SHADOW DETECTION IN HYPERSPECTRAL IMAGES ACQUIRED BY UAV
- UNESP, School of Science and Technology, 19060-900 Presidente Prudente, Brazil
Keywords: Shadow detection, UAV, hyperspectral image, high spatial and spectral resolution image, spectral signatures, cloud shadow in agricultural fields
Abstract. Shadows are common in any kind of remote sensing images. Unmanned Aerial Vehicle – UAV with a light camera attached can acquire images illuminated either by direct sunlight or by diffuse light under clouds. Indeed, areas with pixels shaded by clouds must be detected and labelled in order to use this additional information for image analysis. Classification of health and diseased plants in permanent culture as the orange plantation field can present some errors due to tree cast shadow. So, hyperspectral or multispectral image classification can be improved by previous shadow detection. Some FPI hyperspectral camera, designed for agricultural applications is limited in the spectral range between 500 to 900 nm. Wavelengths in the region of blue light and in the SWIR spectral region have physical properties that enable the enhancement of shaded regions in the images.
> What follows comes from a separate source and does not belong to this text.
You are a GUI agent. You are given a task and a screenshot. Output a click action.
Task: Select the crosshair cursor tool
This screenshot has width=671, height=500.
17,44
In this work some combinations of different spectral bands were evaluated in order to specify those suitable to detect shadows in agricultural field images. In this sense, considering that vegetation and soil are the two main kind of coverage in an agricultural field, we hypothesized that wavelengths near blue light and the longest near infrared available in the camera range are good choices. In both spectral regions soil and vegetation targets have small spectral differences which contribute to enhance the differences between shaded and illuminated regions in the image. Hyperspectral images acquired with a FPI hyperspectral camera onboard a UAV over a plantation of oranges were used to evaluate these spectral bands. The results showed that the wavelengths of aproximatelly 510 nm and 840 nm available in the FPI camera are the best to detect any type of shadows in the agricultural fields.